From the line with "Image resolution: width=655" up to and including the line with "coord(125,446)", substitute "side panel" for "sidebar" and reproduce those lines with nothing else altered.
[START OF Input data]
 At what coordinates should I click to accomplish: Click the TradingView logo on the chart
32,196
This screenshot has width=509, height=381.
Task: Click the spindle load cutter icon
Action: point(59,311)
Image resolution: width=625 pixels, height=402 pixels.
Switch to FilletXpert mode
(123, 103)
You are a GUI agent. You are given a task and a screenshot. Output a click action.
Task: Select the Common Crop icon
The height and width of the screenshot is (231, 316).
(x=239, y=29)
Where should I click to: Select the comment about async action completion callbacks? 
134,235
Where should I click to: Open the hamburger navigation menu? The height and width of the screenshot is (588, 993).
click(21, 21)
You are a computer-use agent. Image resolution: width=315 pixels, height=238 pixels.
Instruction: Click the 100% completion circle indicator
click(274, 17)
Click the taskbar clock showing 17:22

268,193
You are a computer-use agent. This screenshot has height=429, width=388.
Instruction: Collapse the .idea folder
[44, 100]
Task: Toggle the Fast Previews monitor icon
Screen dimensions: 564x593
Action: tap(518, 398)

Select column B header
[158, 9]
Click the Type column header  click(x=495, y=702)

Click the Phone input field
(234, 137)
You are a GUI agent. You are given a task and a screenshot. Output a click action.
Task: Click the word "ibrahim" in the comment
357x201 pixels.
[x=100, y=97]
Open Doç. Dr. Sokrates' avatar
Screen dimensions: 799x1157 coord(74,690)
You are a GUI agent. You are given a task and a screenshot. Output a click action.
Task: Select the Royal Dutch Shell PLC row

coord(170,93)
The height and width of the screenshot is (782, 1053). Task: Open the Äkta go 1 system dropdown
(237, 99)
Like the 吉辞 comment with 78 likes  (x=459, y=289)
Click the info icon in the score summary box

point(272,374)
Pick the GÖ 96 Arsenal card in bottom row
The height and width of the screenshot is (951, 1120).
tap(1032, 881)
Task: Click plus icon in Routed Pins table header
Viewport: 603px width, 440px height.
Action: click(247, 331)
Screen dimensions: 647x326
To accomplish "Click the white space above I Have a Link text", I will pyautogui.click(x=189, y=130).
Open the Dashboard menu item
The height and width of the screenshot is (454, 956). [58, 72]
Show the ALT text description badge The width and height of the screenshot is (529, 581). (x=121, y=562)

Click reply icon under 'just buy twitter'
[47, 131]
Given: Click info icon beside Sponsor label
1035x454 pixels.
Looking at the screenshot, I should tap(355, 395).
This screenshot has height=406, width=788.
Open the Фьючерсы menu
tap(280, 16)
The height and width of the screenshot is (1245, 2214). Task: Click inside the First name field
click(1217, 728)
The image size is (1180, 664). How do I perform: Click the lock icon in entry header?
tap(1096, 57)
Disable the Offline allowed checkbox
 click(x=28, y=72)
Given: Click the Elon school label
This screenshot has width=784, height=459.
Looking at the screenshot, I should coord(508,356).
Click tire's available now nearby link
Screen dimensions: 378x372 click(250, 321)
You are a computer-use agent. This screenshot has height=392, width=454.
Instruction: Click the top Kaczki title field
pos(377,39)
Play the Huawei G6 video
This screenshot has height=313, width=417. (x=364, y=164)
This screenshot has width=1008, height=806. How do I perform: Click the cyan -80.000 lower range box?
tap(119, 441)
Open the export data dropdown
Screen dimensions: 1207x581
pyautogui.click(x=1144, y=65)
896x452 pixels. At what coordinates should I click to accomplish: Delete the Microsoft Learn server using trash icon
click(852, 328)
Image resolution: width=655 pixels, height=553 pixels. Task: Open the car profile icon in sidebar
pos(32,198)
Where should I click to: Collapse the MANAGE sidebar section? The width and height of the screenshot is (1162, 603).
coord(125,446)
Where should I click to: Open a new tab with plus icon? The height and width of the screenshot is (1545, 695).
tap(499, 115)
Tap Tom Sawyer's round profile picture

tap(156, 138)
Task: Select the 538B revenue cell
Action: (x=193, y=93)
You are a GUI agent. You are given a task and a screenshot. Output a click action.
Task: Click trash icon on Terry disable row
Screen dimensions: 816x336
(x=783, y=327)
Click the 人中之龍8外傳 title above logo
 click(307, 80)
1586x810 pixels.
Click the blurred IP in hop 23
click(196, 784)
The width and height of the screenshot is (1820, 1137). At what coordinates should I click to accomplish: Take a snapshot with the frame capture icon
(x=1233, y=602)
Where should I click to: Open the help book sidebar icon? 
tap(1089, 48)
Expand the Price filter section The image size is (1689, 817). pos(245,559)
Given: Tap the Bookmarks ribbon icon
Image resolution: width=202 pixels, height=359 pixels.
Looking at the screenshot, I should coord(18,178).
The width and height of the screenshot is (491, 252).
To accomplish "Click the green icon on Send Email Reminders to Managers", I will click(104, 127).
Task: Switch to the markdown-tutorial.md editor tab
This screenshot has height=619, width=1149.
[END OF Input data]
- _Exercise response_:
Image resolution: width=655 pixels, height=553 pixels. Task: Open the car profile icon in side panel
pos(32,198)
Where should I click to: Collapse the MANAGE side panel section? The width and height of the screenshot is (1162, 603).
coord(125,446)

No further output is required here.